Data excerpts
::::::::::

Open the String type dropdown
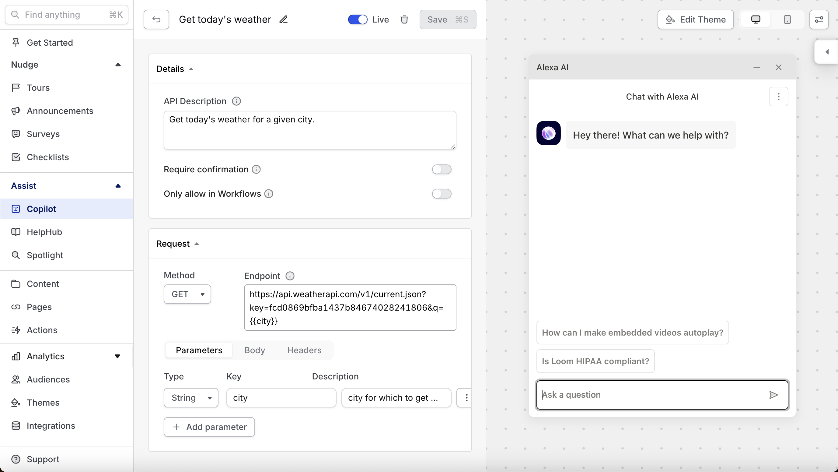tap(191, 397)
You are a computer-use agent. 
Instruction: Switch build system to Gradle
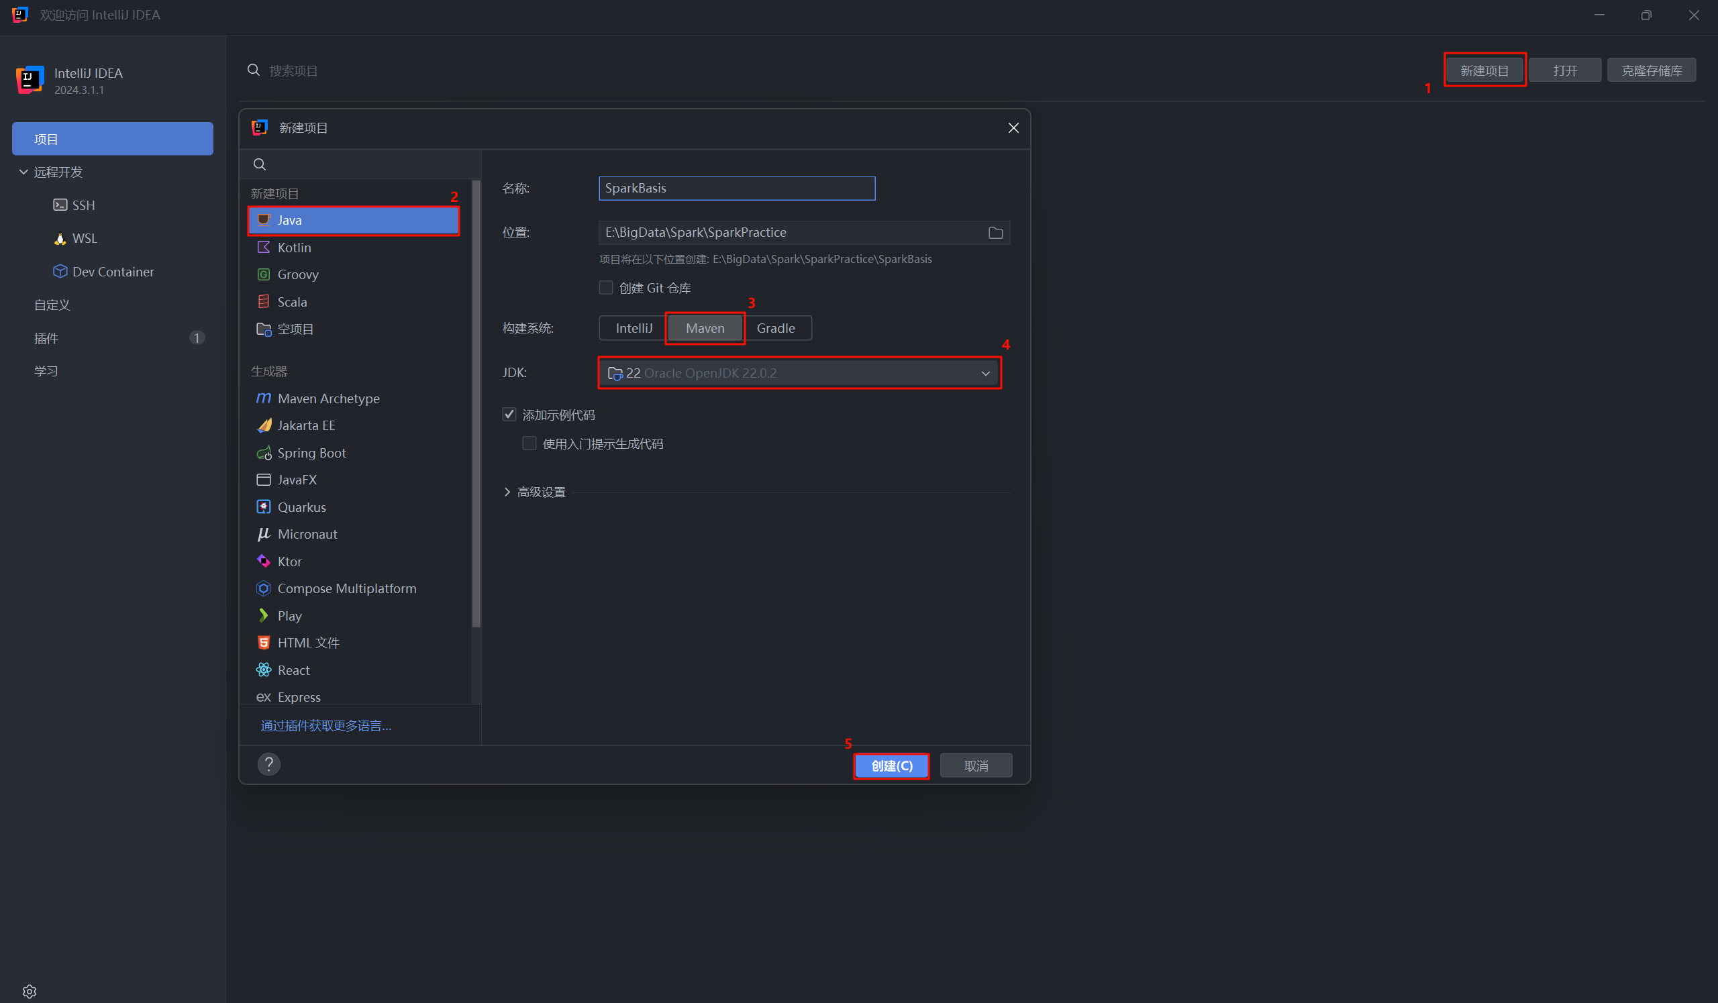(x=775, y=328)
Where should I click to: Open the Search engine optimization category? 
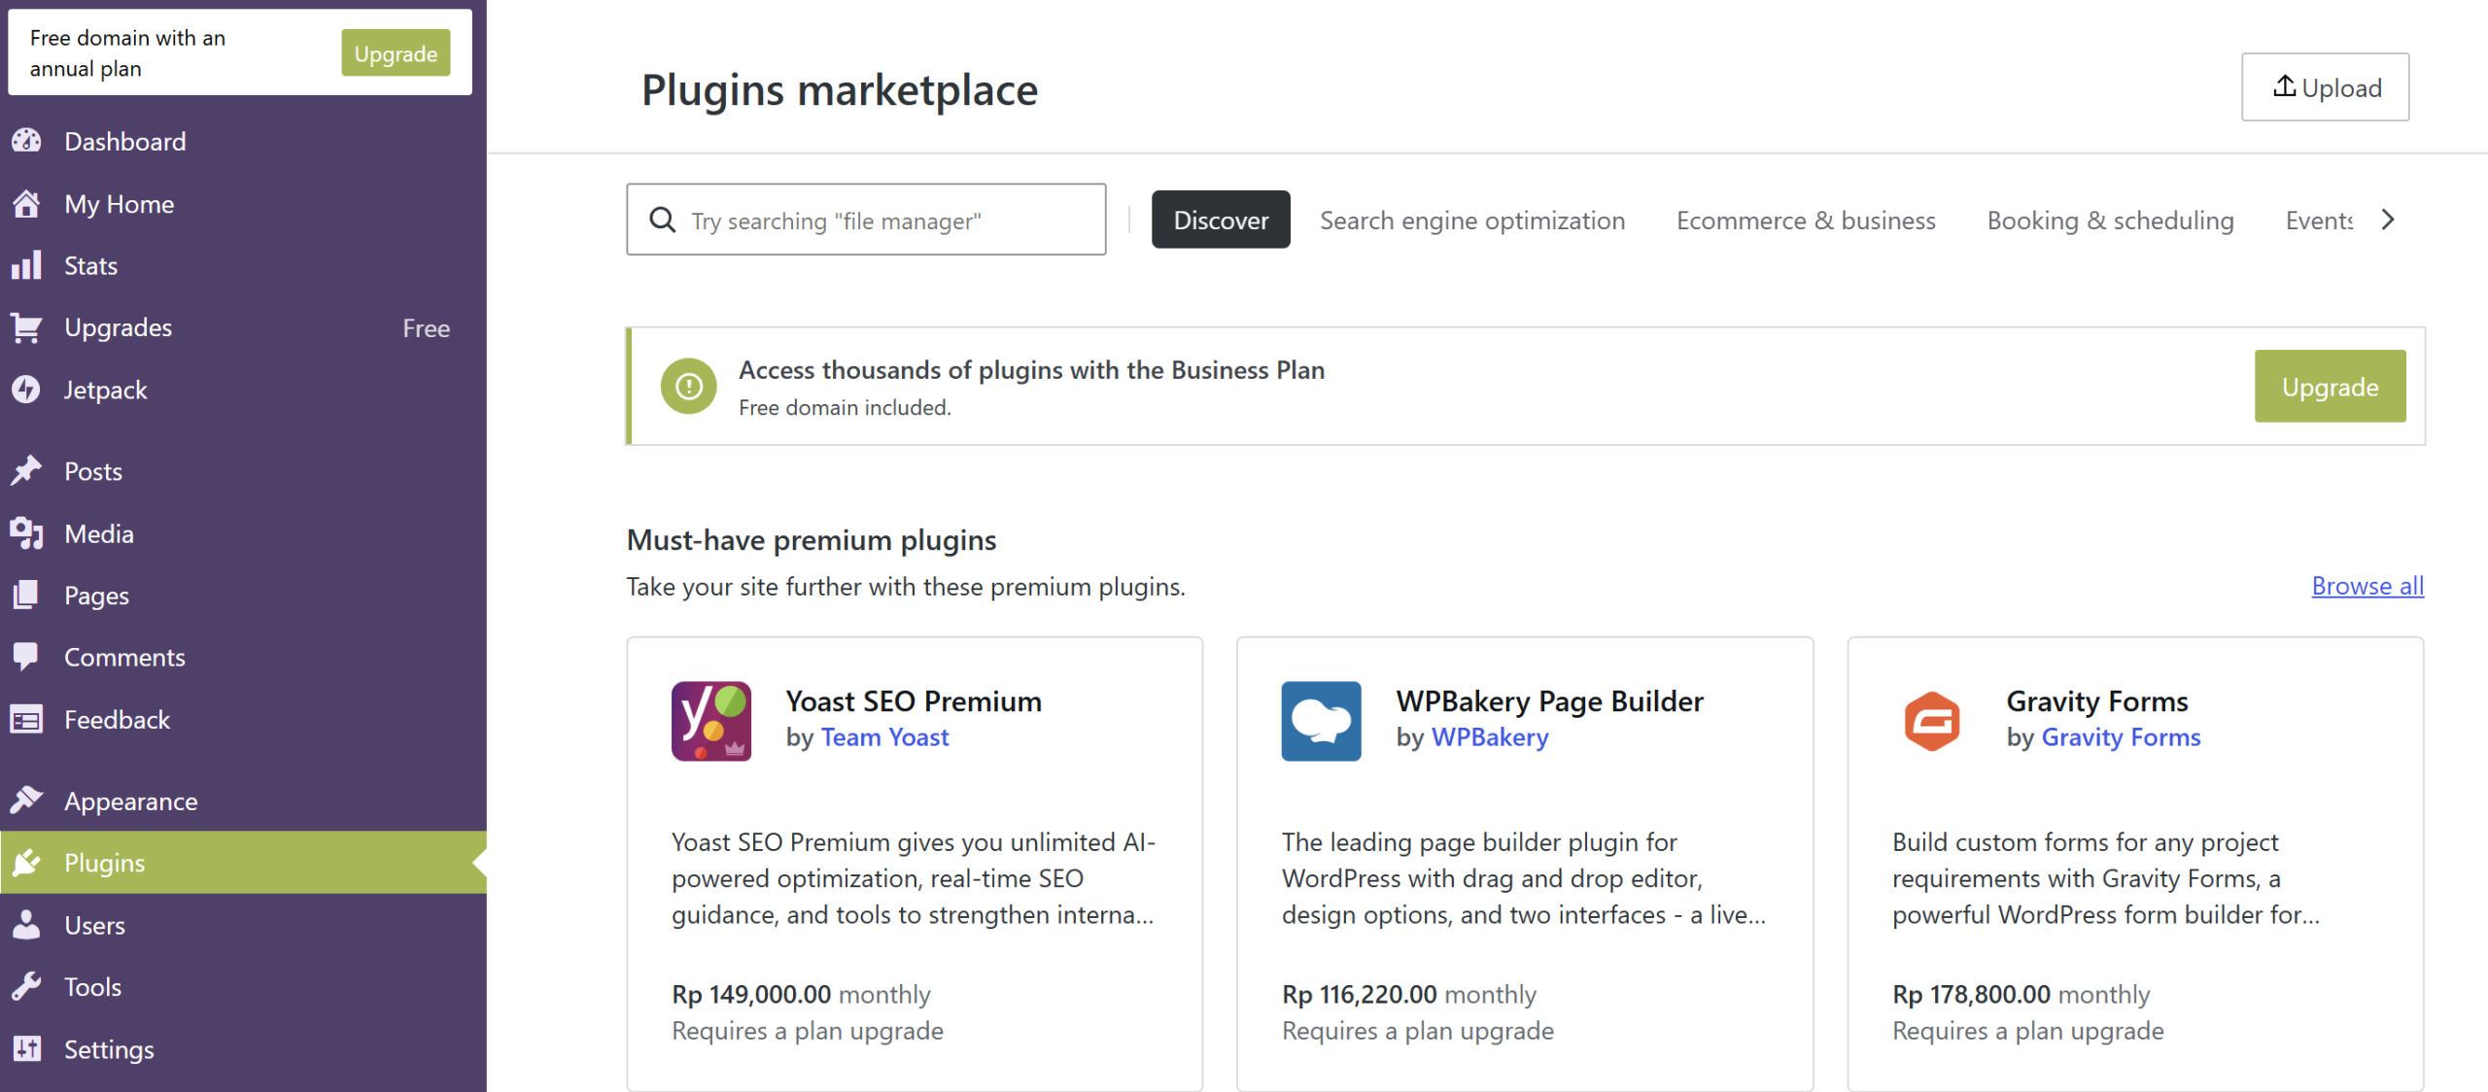tap(1471, 220)
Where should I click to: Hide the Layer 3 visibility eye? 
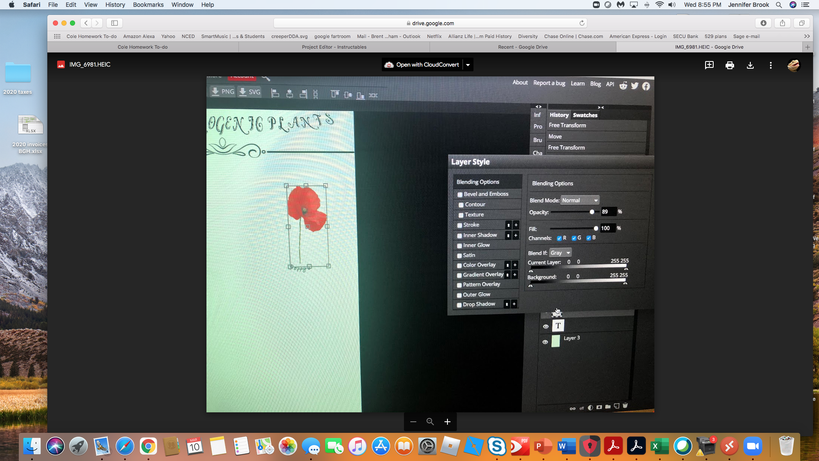[x=546, y=341]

::::::::::

→ Brief
Only the lines from the one holding "You are a computer-use agent." through the end of the records belong in the answer, copied exactly and without pictures.

→ Exercise answer
You are a computer-use agent. 
Instruction: Switch build system to Gradle
(x=775, y=328)
Where should I click to: Open the Search engine optimization category? 
tap(1471, 220)
Where should I click to: Hide the Layer 3 visibility eye? 
[x=546, y=341]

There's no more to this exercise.